Data engineering is the natural first step after business scope and expectations definition from an AI solution. One of the data strategy deliverables, during the business understanding phase, is the minimum data schema required to model the problem at hand. Given this schema, a data ingestion strategy needs to be implemented that will source the appropriate data from its various original locations. An exploration of the data space follows so that data scientists can investigate some base dataset characteristics such as distributions and quality. Following that, the data goes through a thorough data preparation process to ensure the delivery of a high-quality dataset. During this phase all the appropriate pipelines are built to clean and prepare the data for the next phases of the AI pipeline.

Data ingestion

These days companies focus on gathering large volumes of both structured and unstructured data. There are many sources of data including databases, APIs, sites, social media, IoT sensors, blogs, emails and more. During this data engineering step, appropriate scripts and automation process are implemented to gather the data from all the disparate sources and store it in a single data store. LSEG D&A already provides a single source of a multitude of industry datasets and APIs allowing to quickly tap into this rich ecosystem of AI ready structured and unstructured data. Such consistency is the result of the complex preprocessing that our products have already applied to various disparate datasets.

Data Exploration

Once the data is gathered in a central storage area, often called the data lake, an initial exploration will lead to certain conclusions about the quality and other important data characteristics such as min-max statistics, data types and more. Data distributions are analysed within the parameter space and data consistency and clarity is explored. Statistical distribution tests, such as testing for normality, are usually performed in the form of hypothesis testing on the relevant features.
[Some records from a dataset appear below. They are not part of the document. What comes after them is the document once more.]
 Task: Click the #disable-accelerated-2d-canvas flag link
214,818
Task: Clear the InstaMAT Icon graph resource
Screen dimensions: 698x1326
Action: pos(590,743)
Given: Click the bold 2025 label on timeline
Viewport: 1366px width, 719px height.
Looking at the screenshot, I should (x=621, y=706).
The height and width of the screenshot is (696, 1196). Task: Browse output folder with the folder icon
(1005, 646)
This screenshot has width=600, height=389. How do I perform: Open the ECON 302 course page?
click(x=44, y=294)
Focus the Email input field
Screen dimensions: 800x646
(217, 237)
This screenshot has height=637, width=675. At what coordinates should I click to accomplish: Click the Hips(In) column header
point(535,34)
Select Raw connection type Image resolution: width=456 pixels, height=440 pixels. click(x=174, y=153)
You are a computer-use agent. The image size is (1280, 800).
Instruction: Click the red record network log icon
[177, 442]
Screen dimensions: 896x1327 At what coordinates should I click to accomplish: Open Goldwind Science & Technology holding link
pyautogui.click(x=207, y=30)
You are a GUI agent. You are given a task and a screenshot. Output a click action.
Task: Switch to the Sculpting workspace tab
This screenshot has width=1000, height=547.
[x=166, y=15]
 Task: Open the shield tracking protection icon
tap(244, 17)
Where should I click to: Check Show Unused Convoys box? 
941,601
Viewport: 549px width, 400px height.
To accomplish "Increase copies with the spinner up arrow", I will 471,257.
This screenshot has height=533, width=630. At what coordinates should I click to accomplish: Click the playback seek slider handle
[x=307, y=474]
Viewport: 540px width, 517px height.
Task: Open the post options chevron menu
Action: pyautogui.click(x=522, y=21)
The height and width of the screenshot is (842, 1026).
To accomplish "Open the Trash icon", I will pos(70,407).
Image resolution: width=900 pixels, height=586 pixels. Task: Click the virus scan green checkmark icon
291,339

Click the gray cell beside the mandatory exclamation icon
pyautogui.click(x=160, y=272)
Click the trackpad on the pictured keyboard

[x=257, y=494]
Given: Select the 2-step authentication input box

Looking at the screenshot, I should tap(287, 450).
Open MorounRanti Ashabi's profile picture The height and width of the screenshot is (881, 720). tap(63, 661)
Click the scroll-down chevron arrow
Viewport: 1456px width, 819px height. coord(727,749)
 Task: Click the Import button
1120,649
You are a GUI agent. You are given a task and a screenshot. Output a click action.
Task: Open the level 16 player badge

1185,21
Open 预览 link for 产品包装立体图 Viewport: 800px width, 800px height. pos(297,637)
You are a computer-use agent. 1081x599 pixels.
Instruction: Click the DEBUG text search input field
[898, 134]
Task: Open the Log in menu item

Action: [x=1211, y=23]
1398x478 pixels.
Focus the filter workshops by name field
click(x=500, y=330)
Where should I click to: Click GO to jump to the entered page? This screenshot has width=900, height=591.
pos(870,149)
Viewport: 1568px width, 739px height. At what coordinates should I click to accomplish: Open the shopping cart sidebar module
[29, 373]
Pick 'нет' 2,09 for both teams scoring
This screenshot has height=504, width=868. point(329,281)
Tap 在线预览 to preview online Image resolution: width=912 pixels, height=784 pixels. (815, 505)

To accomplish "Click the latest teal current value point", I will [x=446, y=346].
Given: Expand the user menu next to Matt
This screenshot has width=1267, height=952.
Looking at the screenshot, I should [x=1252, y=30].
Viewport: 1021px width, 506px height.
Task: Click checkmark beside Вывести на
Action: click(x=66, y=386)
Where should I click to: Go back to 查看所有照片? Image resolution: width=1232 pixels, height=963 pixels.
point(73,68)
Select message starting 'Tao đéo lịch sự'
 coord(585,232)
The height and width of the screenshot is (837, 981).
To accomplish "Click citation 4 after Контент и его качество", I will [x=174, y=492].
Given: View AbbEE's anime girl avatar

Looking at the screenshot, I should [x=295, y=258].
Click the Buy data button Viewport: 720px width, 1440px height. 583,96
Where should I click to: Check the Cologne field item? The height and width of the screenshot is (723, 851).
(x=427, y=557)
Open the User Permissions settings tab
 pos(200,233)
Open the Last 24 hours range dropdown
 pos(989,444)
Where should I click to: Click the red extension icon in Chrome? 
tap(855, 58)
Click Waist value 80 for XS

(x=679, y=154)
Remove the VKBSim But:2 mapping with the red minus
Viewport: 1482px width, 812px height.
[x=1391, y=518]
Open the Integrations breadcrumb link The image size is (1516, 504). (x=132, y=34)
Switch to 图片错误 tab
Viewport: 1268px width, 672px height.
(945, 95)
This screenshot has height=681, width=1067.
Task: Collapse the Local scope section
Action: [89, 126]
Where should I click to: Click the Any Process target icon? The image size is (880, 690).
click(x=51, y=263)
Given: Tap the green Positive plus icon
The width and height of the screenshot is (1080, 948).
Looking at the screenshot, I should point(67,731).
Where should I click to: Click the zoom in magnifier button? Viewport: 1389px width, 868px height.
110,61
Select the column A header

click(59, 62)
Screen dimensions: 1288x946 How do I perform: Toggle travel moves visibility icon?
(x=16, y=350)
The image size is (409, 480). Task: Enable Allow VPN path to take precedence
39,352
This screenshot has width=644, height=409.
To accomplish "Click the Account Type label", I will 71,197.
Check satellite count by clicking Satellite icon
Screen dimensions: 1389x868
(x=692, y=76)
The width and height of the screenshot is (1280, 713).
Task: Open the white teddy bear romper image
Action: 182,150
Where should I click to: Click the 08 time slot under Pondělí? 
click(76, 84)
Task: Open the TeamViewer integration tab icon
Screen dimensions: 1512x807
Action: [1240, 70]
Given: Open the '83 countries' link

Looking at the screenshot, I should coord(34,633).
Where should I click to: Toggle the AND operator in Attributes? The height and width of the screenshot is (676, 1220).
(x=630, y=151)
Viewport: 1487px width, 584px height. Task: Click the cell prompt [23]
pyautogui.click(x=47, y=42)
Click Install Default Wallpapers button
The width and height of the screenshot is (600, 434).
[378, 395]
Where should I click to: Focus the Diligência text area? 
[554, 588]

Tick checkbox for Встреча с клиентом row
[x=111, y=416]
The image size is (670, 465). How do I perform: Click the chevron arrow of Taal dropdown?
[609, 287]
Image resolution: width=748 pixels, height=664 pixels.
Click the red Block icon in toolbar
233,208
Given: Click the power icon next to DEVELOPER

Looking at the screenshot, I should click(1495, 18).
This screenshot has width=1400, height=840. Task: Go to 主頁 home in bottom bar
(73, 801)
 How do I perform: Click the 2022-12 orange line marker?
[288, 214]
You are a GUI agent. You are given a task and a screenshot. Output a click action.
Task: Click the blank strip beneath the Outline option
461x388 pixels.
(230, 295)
During this phase, the AI data engine will also reveal any noise that the datasets might have, and strategies will be formulated towards solving or smoothing such inconsistencies.

Data preparation

After initial data exploration, initial data cleansing and synchronization methodologies can be applied. There are a multitude of techniques that can be used to enhance the quality of the available dataset and prepare it for the next phase of the Artificial Intelligence pipeline - the feature engineering phase. The main techniques that can be applied aim to cleanse, transform, combine, or synchronise the raw dataset. In the context of data cleansing many methodologies can be applied aiming to tackle problems such as missing values, outliers, null values, whitespaces, or special characters and more. 

Data transformations such as constructing or deconstructing the data, applying aesthetic transformations or structural ones can be applied to improve the quality and data predictive power. Such transformations can sometimes be an expensive process. For example, a decimal column could be aggregated to periodic averages, which would be a constructive transformation. Deleting a column is an example of a destructive and structural transformation. Renaming a column, is an aesthetic transformation whereas combining two columns to one, would be a constructive and structural transformation. Other types of transformations include encryption, anonymisation, indexing, ordering, typecasting and more. Finally, combining and synchronisation is the process of merging different data sources in a single dataset to homogenise significant features. Oftentimes, when combining different data sources, discrepancies can be generated as there can exist differences in timestamps or other attribute aggregations between the sources. The purpose of this engineering step is to smooth out such discrepancies and present a homogenous dataset for the next AI pipeline phase.